Third, Jesus believed that he was ushering in the kingdom of God, and he called all who truly sought the kingdom to give up the possessions that hindered them from entering God’s rule. His statement about the difficulty of the rich entering the kingdom of God implies that Jesus believed that the poor were more receptive to the message of God present rule. In his mind, the rich were too self-sufficient and self-satisfied to heed his message. Thus it is clear from his life and his message that Jesus had a significant problem with how the rich viewed and handled their wealth in light of the revelation of God’s kingdom of economic equality and justice.
One of the more fascinating stories that demonstrates this point is the Parable of the Rich Landowner in Luke 12:13-21. The story is about a rich man who gets richer, and yet whose greed for riches causes his downfall and judgment. But, as with most of Jesus’ parables, there are some subtleties in this story that provide a deeper sense of meaning to Jesus’ message about wealth.

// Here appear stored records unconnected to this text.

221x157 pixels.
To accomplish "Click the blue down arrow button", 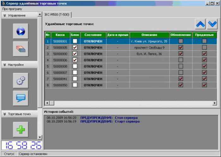I will coord(212,24).
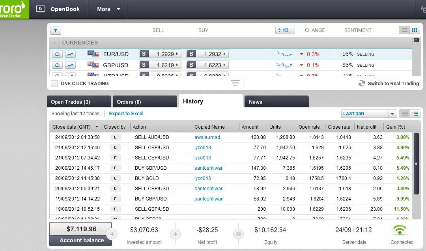Click the EUR/USD Sell button at 1.2929
Image resolution: width=426 pixels, height=251 pixels.
pos(159,54)
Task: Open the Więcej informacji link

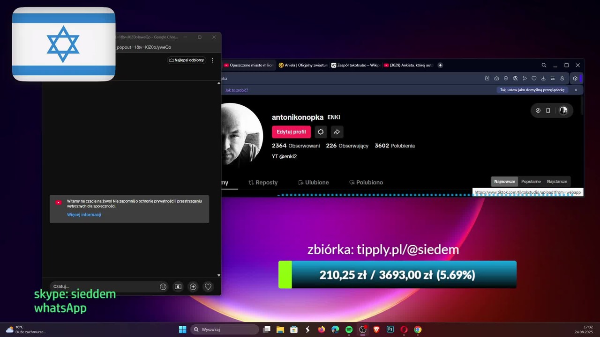Action: click(x=84, y=215)
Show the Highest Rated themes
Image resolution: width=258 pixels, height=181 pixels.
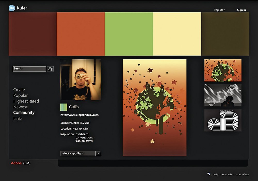coord(26,101)
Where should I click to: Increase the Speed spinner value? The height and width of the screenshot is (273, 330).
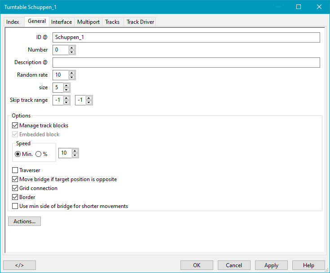(x=75, y=151)
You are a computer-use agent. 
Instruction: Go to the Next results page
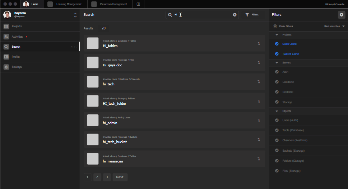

What seems to me to be most interesting about this story is that the man is the only character in the parable. In fact, he thinks he exits on his own. He speaks to no one but himself and his conversations are about no one but himself. The pronouns “I” and “My” are frequent in this story and they express not the loneliness of the man, but his satisfaction to live life with no thought of anyone but himself. This wealthy landowner has given no consideration to the God who has blessed him or to his economically depressed neighbors who suffer around him. In fact, he goes so far in his narcissism that he makes plans to live out his days in egocentric comfort.

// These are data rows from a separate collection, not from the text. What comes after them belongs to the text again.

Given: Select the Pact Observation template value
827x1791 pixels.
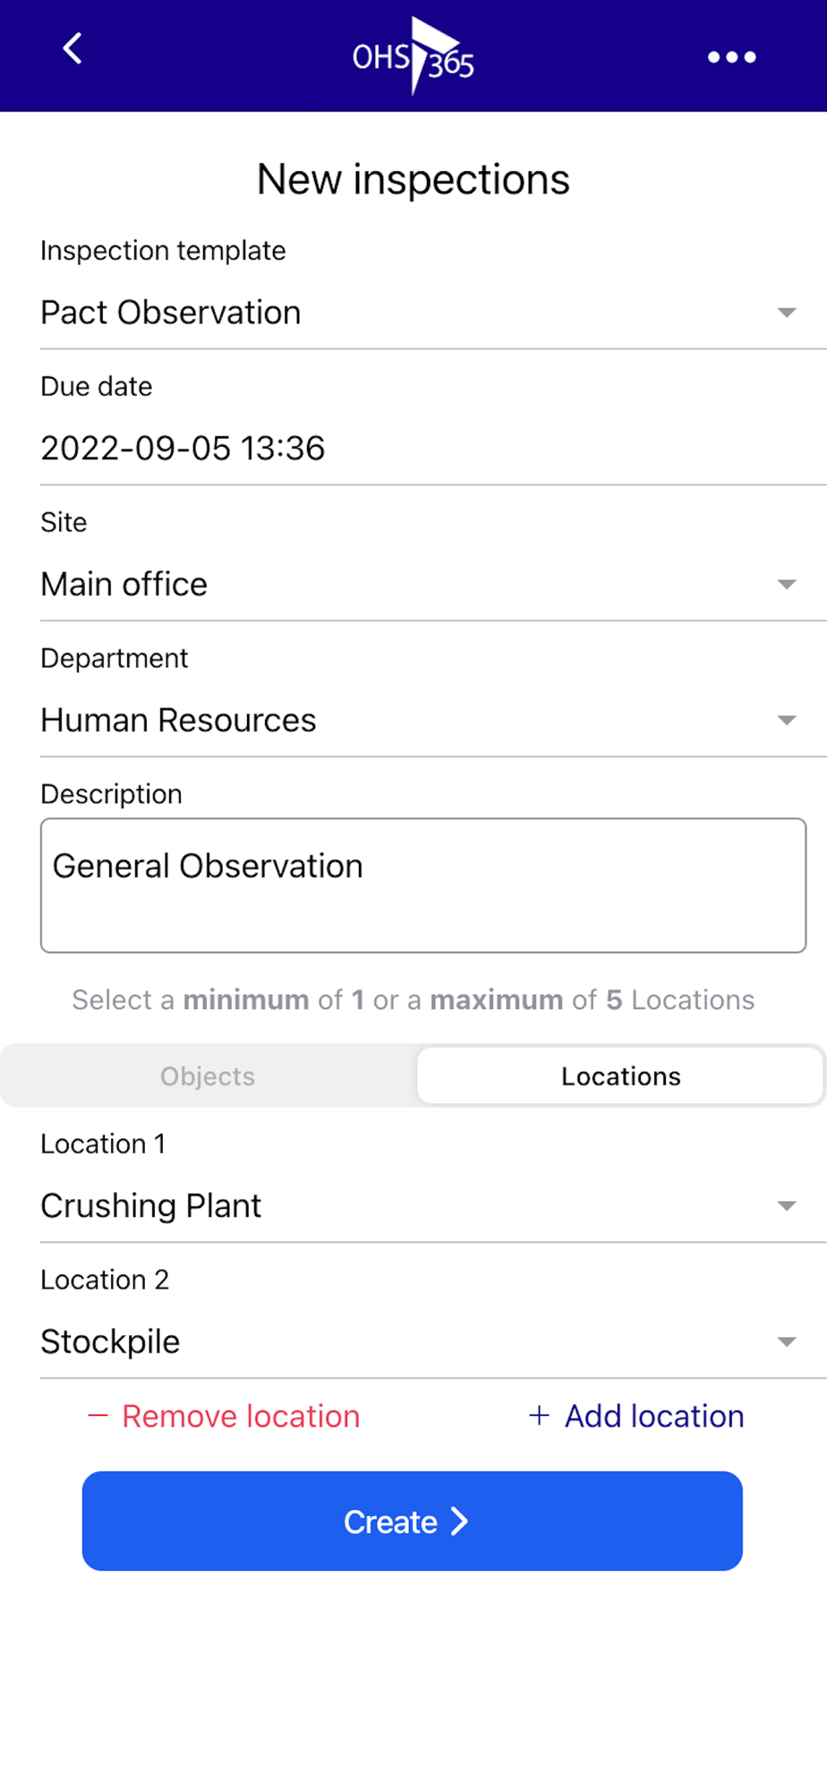Looking at the screenshot, I should point(171,313).
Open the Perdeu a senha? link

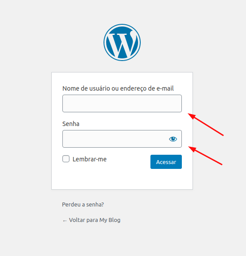[x=83, y=204]
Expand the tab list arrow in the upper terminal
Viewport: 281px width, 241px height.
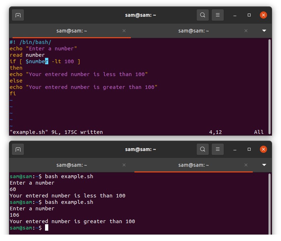click(x=264, y=31)
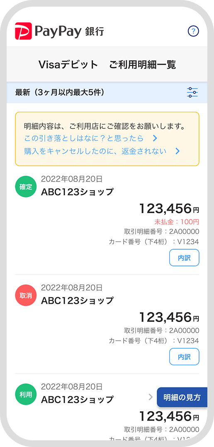Image resolution: width=214 pixels, height=447 pixels.
Task: Click chevron beside 購入をキャンセルしたのに、返金されない
Action: pyautogui.click(x=177, y=151)

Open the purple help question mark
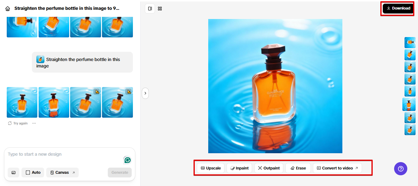pos(401,169)
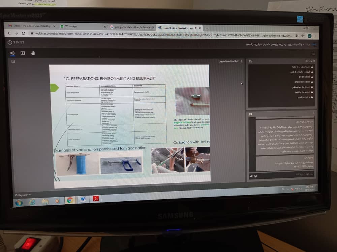
Task: Open the emoji picker in chat
Action: click(255, 176)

His words and his actions express the dangers of wealth that Jesus consistently attacked, for in his desire for wealth he has failed to consider God’s kingdom of economic justice and he has failed to recognize the plight of his neighbors. Instead of giving his wealth to those around him who were suffering, he planned to tear down his storage barns in order to build bigger ones to stockpile his plenty.
In recent days we have all heard the tragic news of a financial crisis hitting our nation. While economists will debate the cause of this crisis as well as the possible solutions, I wonder what Jesus might say to those on Wall Street and others who have spent their lives gaining wealth at the expense of the poor. If I understand Jesus’ thoughts about wealth correctly, I would say that Jesus would indeed speak very harshly to those wealthy who have created a crisis that will have a tragic impact on millions.
Like the landowner in Jesus’ parable, instead of seeking economic justice for all, these rich have sought to build bigger barns in which to store their abundance. And yet, what we will find in the near future is that the consequences of their drive for more and more wealth will be born on the backs of those who already struggle to meet their needs and the needs of their families. The richer will be richer and the poor will be poorer.
Yes, our governmental leaders can and must seek a solution to this crisis. But such a solution cannot be effective if the rich are not confronted with their sin. Any permanent solution to this tragic situation must begin with the rich confessing their sin of greed that leads to the oppression and neglect of the poor, and must be followed by authentic and tangible acts of repentance that seek to create a more economically just society.